The concordance of the prevalence of epilepsy and autism spectrum disorder between the two groups supports that these are two of the core clinical features of SRD. Further, there were the fewest number of missing data points for these two clinical features in the provider-reported dataset. Findings on the seizure survey and on standardized ASD instruments within the Simons Searchlight patient registry support the presence of epilepsy and of autistic traits such as repetitive behaviors, though clinical diagnoses of ASD were discordant with scores on ASD instruments. There was no difference in scores between those with ASD and those without ASD. However, questionnaire screeners are notoriously limited in their ability to distinguish ASD in the presence of intellectual disability and other comorbidities. Further clinician-generated evaluations, such as those including the Autism Diagnostic Observation Scale in individuals of sufficient mental age, are needed to evaluate whether individuals with SRD have ASD or if these ASD screening tools are showing elevated scores for autistic traits, such as repetitive behaviors. The relatively higher reports of DD/ID per caregiver report are also reflected in both early and late developmental delays according to developmental milestones and results of the standardized Vineland interview.
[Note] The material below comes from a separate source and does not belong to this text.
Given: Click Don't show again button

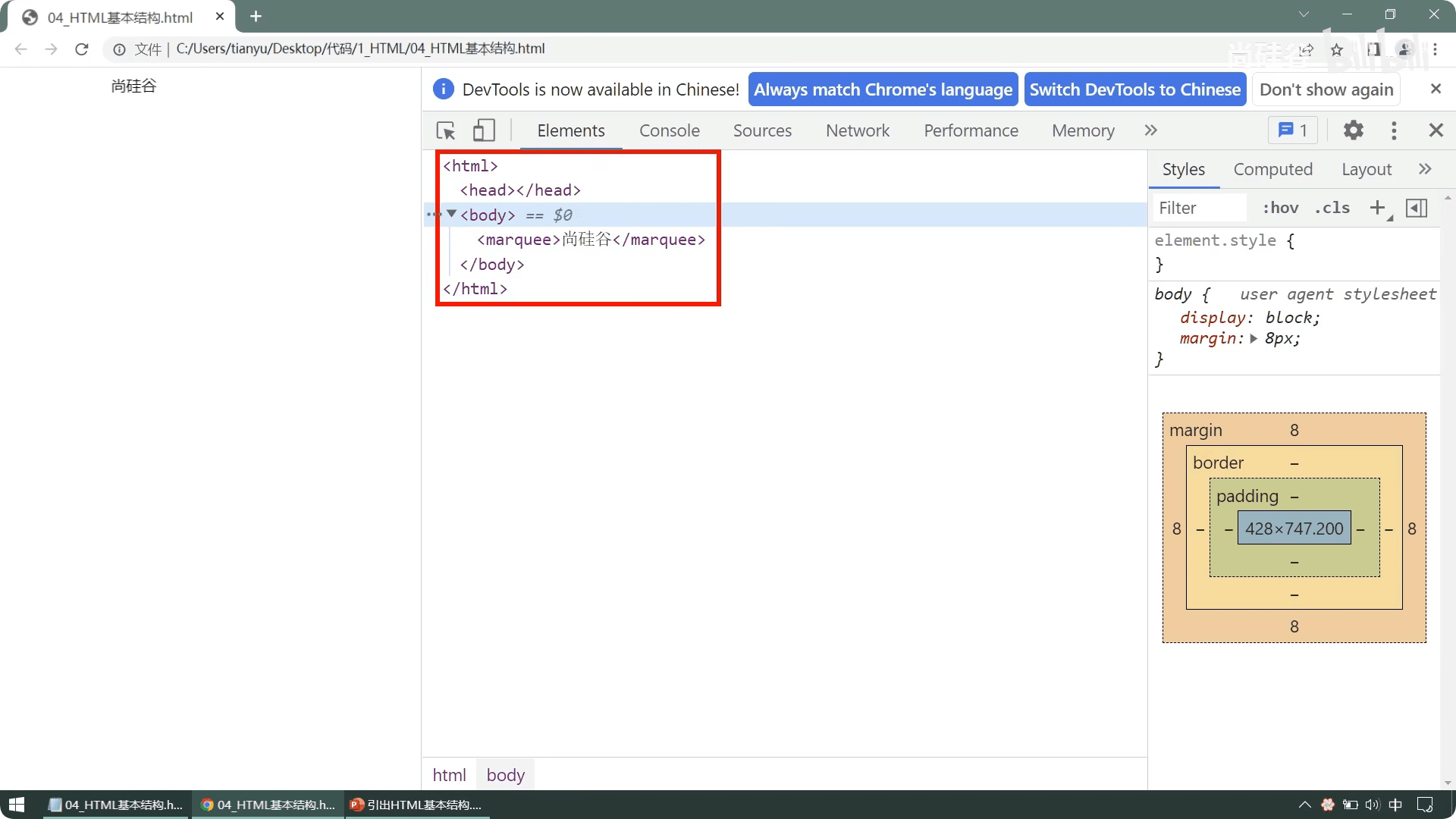Looking at the screenshot, I should pos(1326,89).
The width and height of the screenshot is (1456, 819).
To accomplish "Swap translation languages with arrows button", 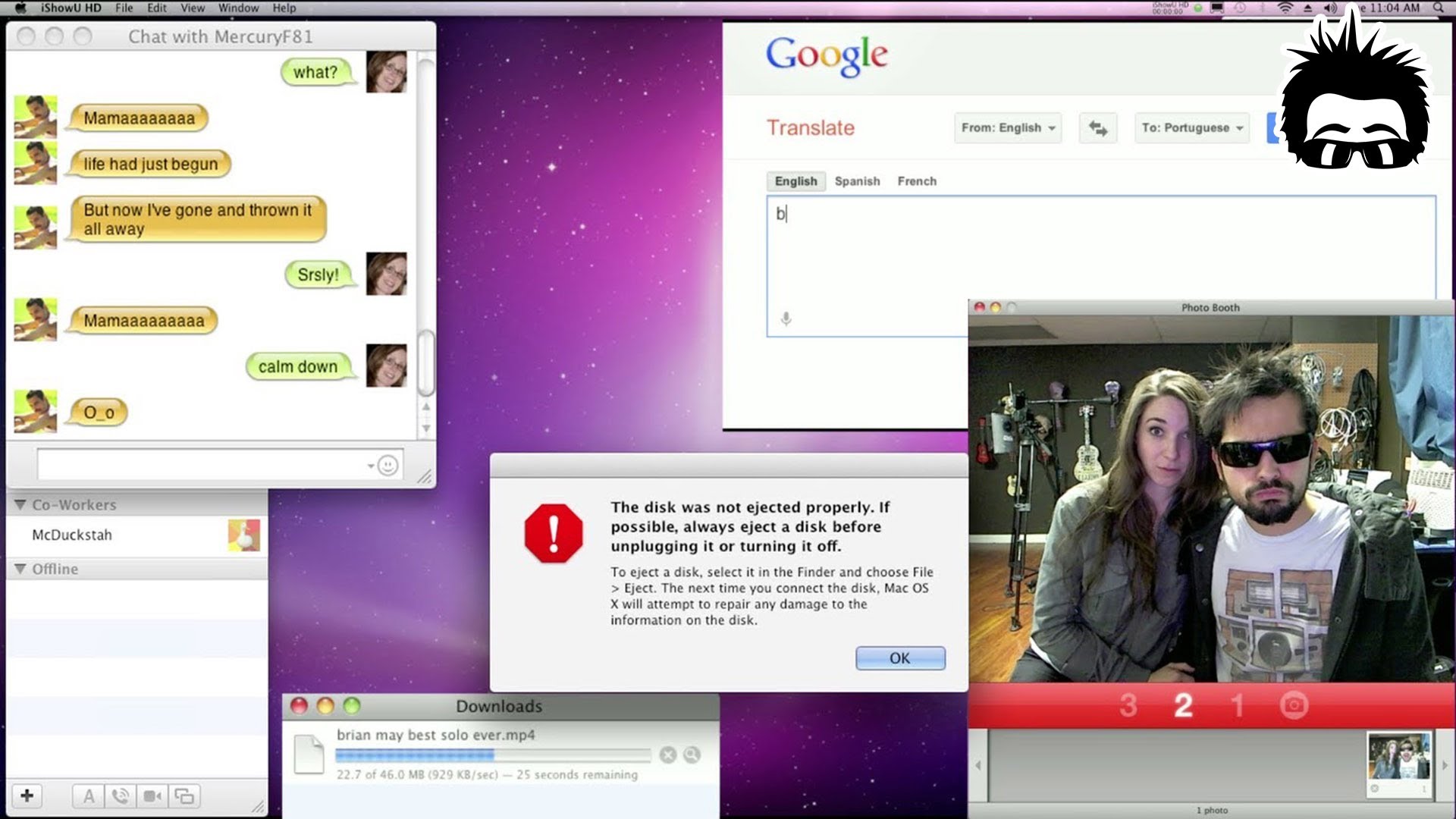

In contrast, there was higher prevalence of hypotonia and movement disorders in the caregiver-reported dataset, with hypotonia reaching statistical significance. The high rate of missing data points within these clinical features in the provider-reported data highlights a limitation of the provider-reported dataset, in which the phenotypic descriptions are not standardized or clinically confirmed. Further, published case reports often highlight certain features of a disorder while omitting others that are relevant to the audience of the journal in which the publication appears. A few potential explanations include (1) Simons Searchlight, because of the smaller sample, is subject to sampling bias; (2) these features were present in the provider-reported data but not included in the publication or database; or (3) these features were omitted from the provider-reported data because they were not present in individuals. Because SRD was initially described in epilepsy journals, many of the early descriptions of the disorder included deep phenotyping of the seizure semiology and developmental abilities, which are a significant source of morbidity in developmental epileptic encephalopathies. While features such as hypotonia are quite common among neurodevelopmental disorders, the reports in the literature may omit these details. As the phenotypic spectrum of genetic developmental epileptic encephalopathies expands, additional features, such as movement disorders like tremor or stereotypy, are emerging as a relatively common feature of these disorders. Patient registries with standardized assessment tools applied to the entire sample have the potential to uncover new features of disorders or identify clinical outcome measures that could inform a future clinical trial. Finally, harmonization of tools across patient registries and agreement upon a set of common data elements and unique common identifiers would facilitate the compilation of multiple datasets, improve portability of clinical data, and potentially expedite important discoveries that could make rare disease clinical research more efficient.